Start of Block
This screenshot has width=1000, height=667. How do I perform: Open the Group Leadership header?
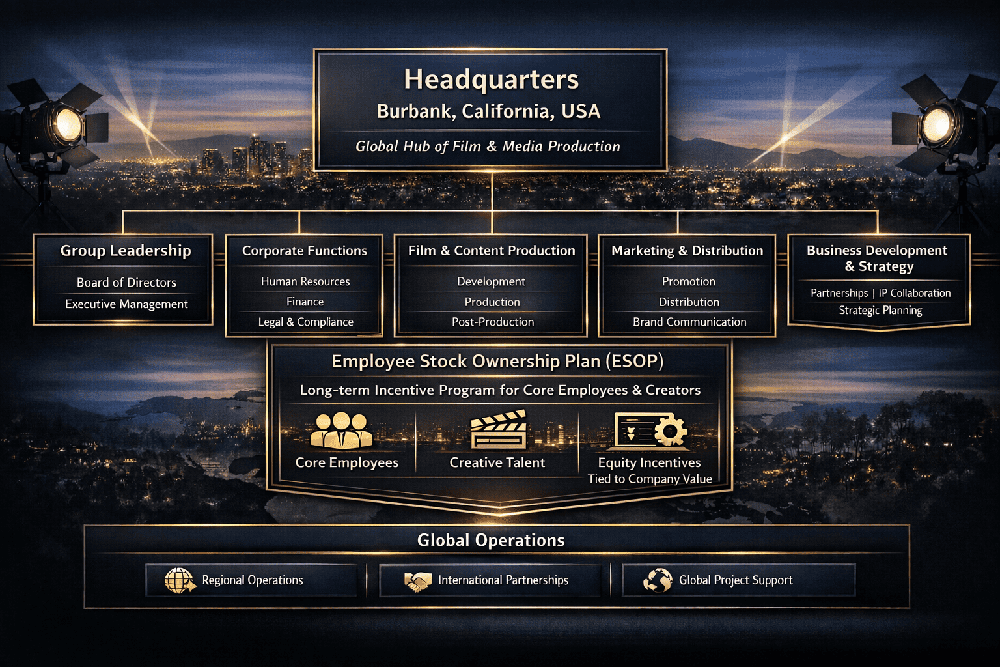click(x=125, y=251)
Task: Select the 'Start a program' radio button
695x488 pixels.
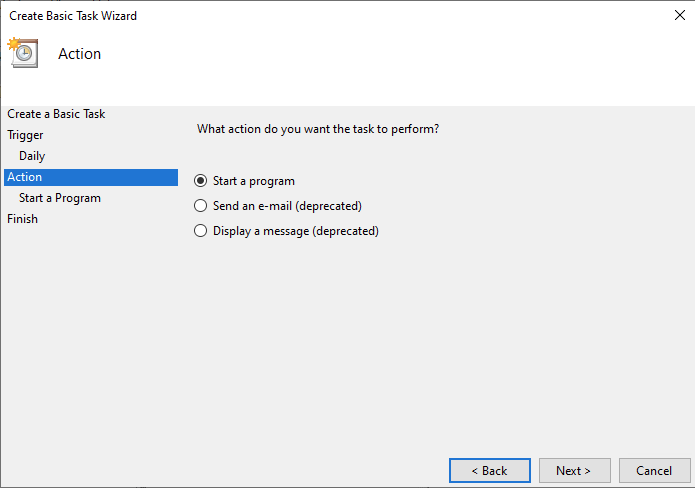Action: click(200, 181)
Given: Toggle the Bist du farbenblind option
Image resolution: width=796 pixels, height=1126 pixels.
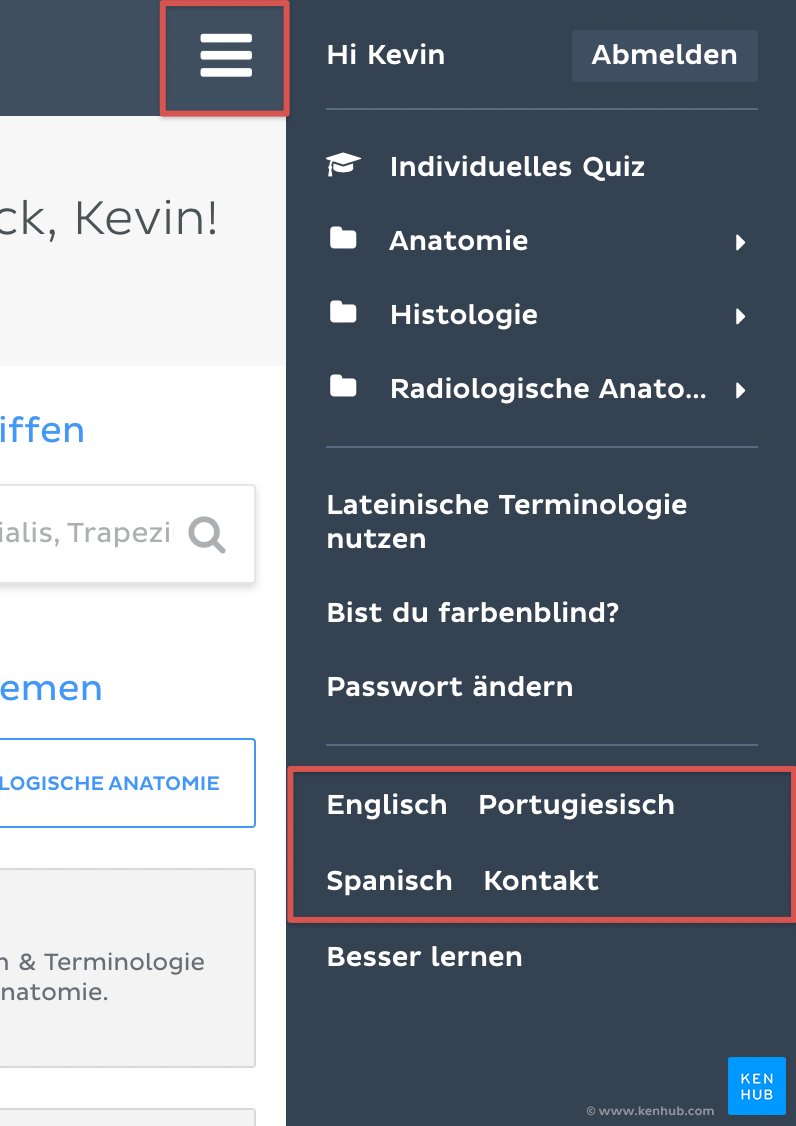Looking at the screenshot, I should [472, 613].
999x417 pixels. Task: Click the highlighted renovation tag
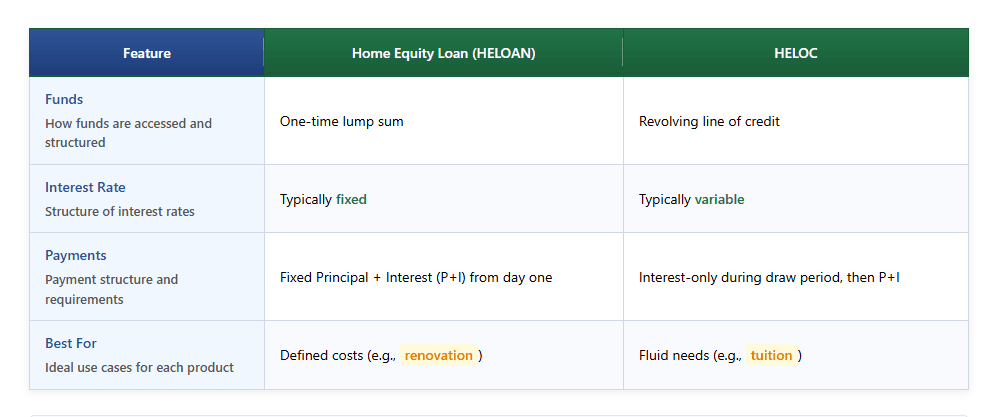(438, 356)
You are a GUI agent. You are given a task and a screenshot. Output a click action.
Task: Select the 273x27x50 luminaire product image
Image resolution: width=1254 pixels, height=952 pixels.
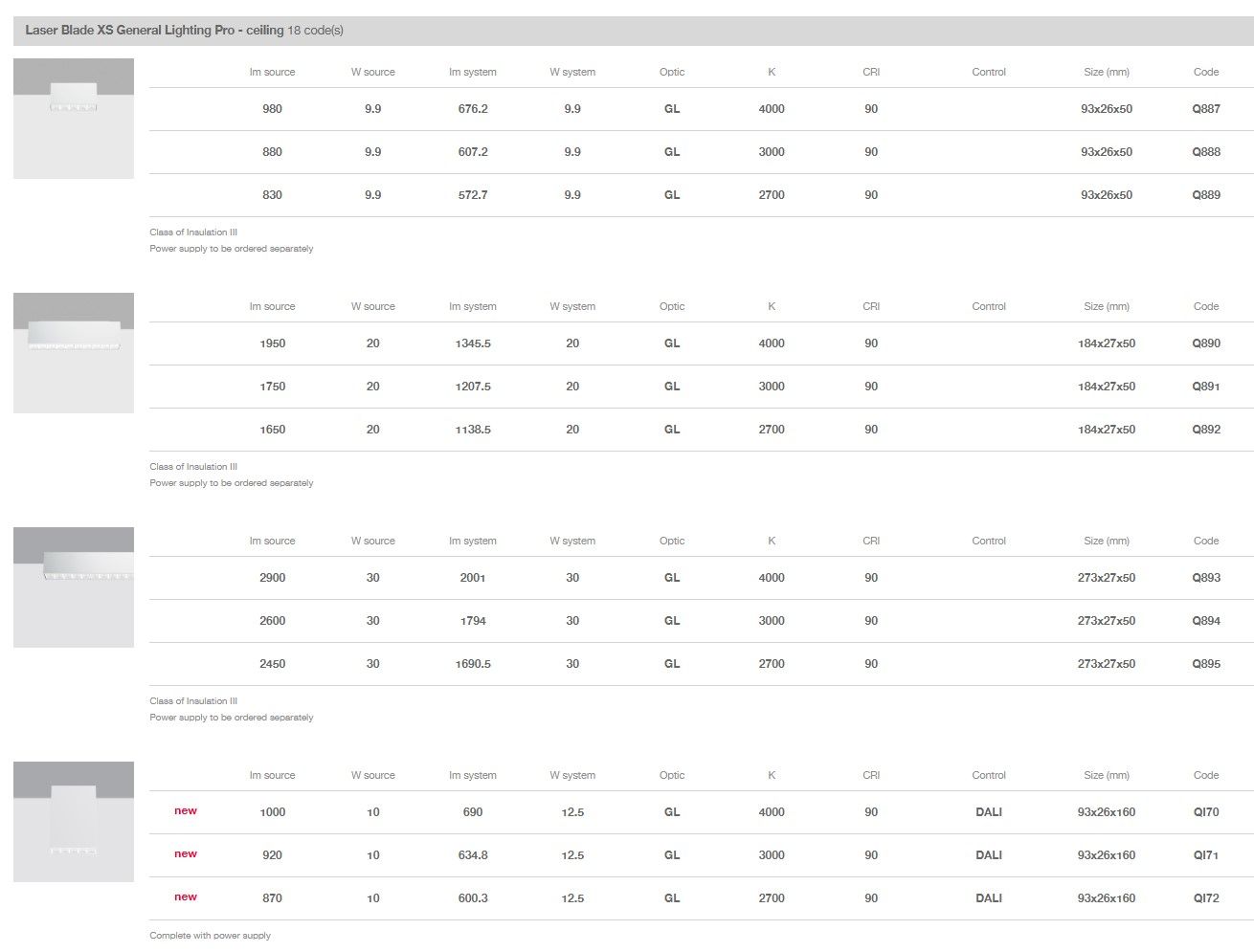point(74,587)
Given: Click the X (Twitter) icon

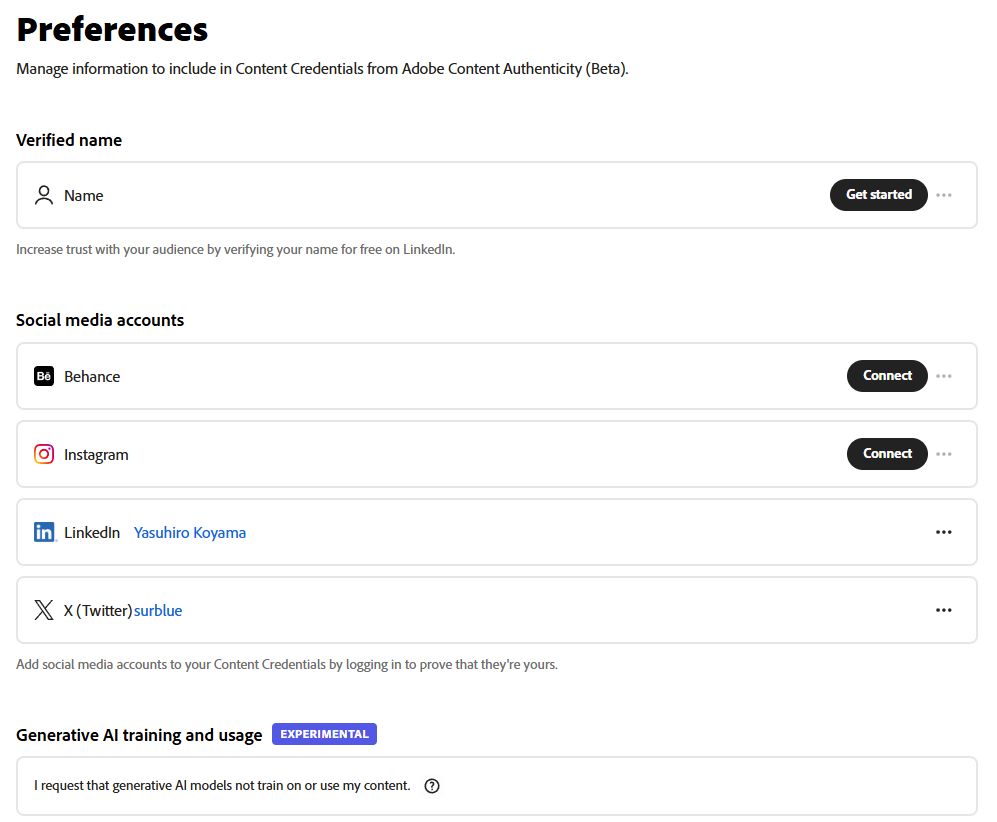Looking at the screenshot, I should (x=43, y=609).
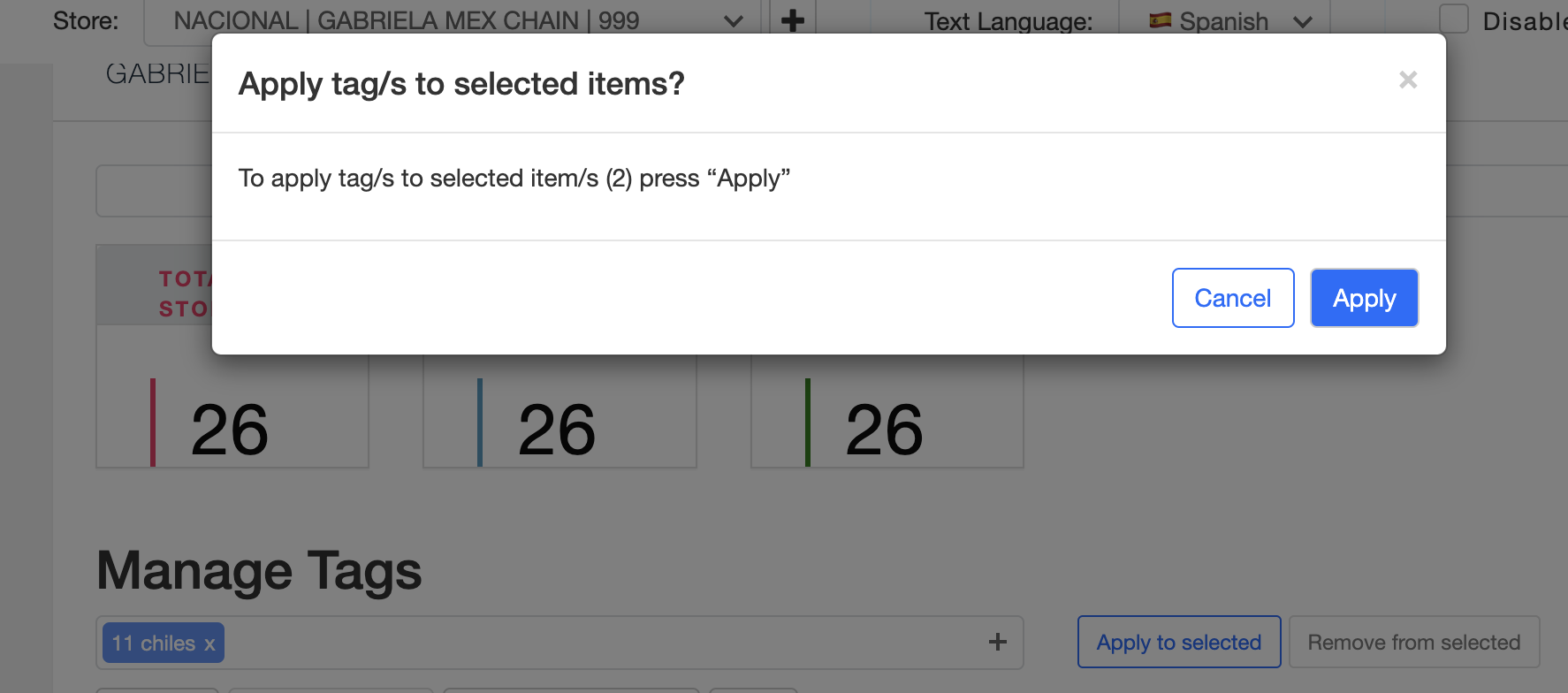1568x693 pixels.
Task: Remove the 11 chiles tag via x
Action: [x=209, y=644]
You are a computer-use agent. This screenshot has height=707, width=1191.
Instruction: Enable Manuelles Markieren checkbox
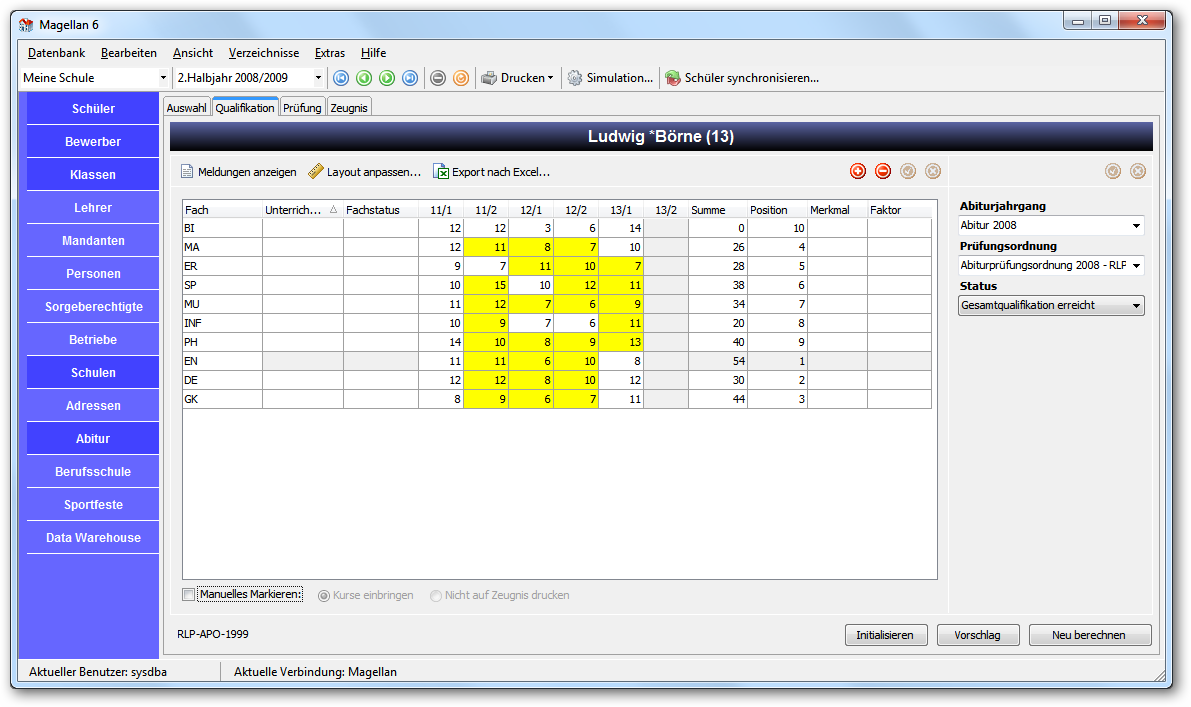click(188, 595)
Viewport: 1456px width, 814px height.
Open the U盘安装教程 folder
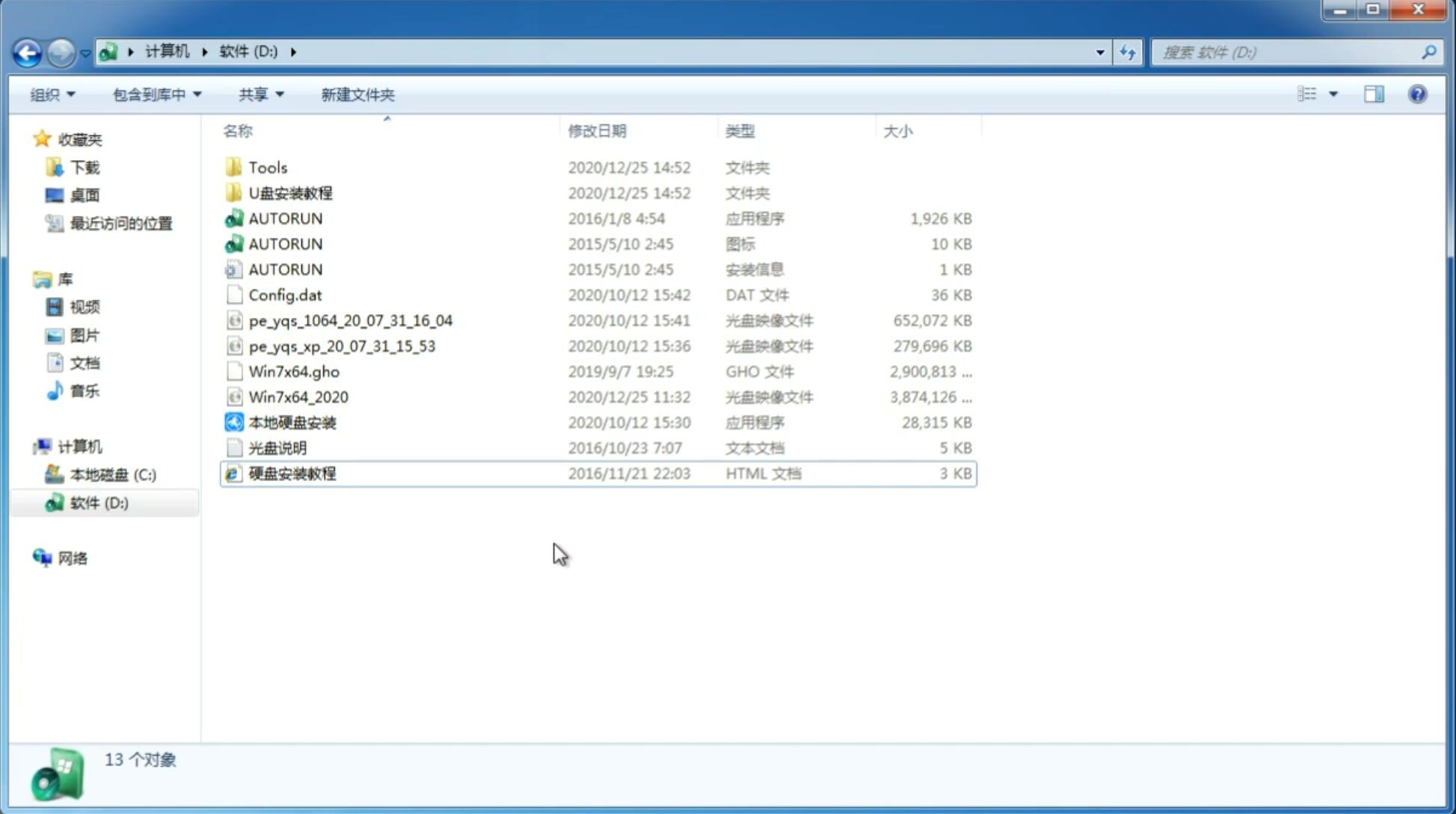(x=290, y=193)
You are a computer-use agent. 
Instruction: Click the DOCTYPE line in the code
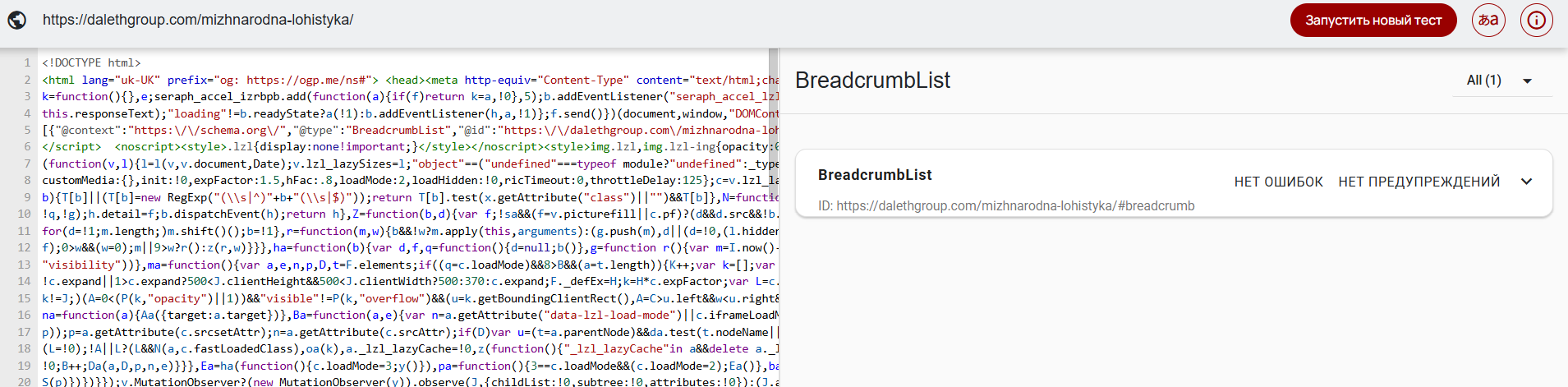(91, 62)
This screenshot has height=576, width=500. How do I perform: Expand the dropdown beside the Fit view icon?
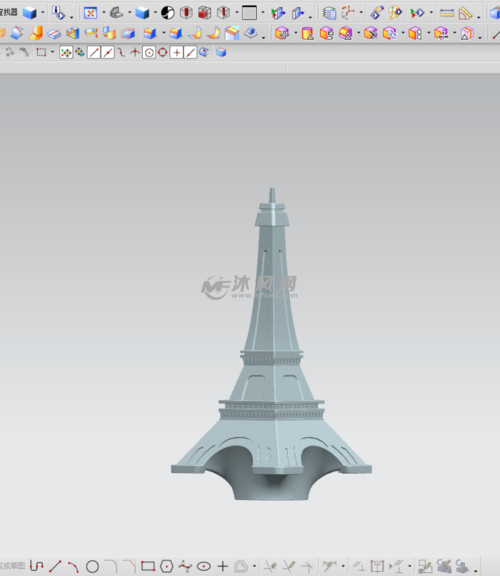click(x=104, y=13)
End of Block
## YOUR GOAL
State how many lines in the material contain "agent", giving nothing besides the count.

## SOLVED EXERCISE
3